Doorgaan naar inhoud

Doorgaan naar inhoudsopgave

’Heb tedere genegenheid voor elkaar’

’Heb tedere genegenheid voor elkaar’

Heb tedere genegenheid voor elkaar’

„Hebt in broederlijke liefde tedere genegenheid voor elkaar.” — ROMEINEN 12:10.

1, 2. Welke band hadden een hedendaagse zendeling en de apostel Paulus met hun broeders en zusters?

IN DE 43 jaar dat Don in het Verre Oosten als zendeling had gewerkt, had hij steeds bekendgestaan om de genegenheid die hij voelde voor degenen die hij diende. Nu hij vocht tegen de ziekte die hem uiteindelijk fataal zou worden, legden sommigen van zijn vroegere bijbelstudenten duizenden kilometers af om aan zijn bed te zeggen: „Kamsahamnida, kamsahamnida!” — „Dank je wel, dank je wel!” in het Koreaans. Dons tedere genegenheid had hun hart geraakt.

——————

— Opdrachten —
1. Hoeveel jaar had Don volgens de tekst over tedere genegenheid als zendeling in het Verre Oosten gewerkt?
2. Schrijf de tekst over tedere genegenheid verder, te beginnen na de laatste zin.

— Getoonde gegevens —
——————

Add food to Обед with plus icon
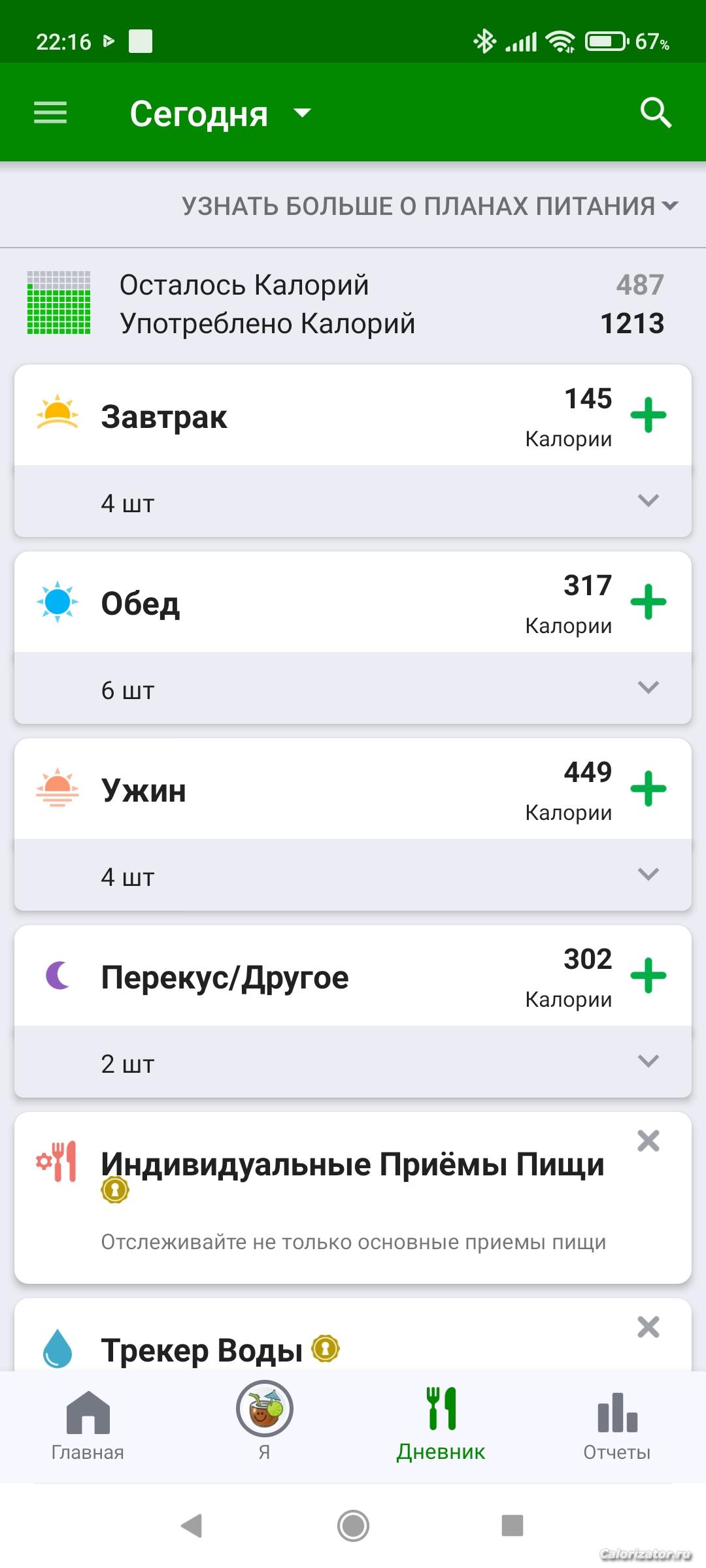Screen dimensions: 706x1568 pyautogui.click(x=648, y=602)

——————

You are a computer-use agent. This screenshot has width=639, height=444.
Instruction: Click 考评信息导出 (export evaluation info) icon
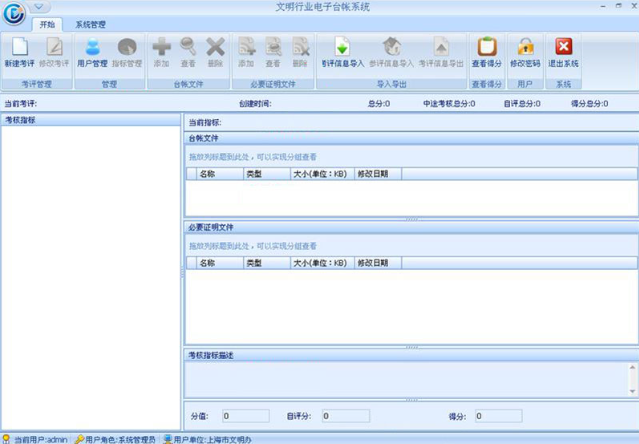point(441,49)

——————

— Antwoorden per opdracht —
1. 43 jaar.

2.
2 Dons voorbeeld is niet uniek. In de eerste eeuw uitte de apostel Paulus zijn diepe genegenheid voor degenen die hij diende. Paulus was opofferingsgezind. Hoewel hij er uitgesproken meningen op na hield, was hij ook vriendelijk en zorgzaam, „zoals wanneer een zogende moeder haar eigen kinderen koestert”. Hij schreef aan de gemeente in Thessalonika: „Daar wij . . . tedere genegenheid voor u hadden, hebben wij u gaarne niet alleen het goede nieuws van God meegedeeld, maar ook onze eigen ziel, want gij zijt ons lief geworden” (1 Thessalonicenzen 2:7, 8). Toen Paulus zijn broeders uit Efeze later vertelde dat ze hem niet meer zouden zien, barstte er „geween onder hen allen uit, en zij vielen Paulus om de hals en kusten hem teder” (Handelingen 20:25, 37). Het is duidelijk dat de band tussen Paulus en zijn broeders en zusters veel dieper ging dan een gemeenschappelijk geloof. Ze hadden tedere genegenheid voor elkaar.

Tedere genegenheid en liefde

3. Welk verband bestaat er tussen de bijbelse termen voor genegenheid en liefde?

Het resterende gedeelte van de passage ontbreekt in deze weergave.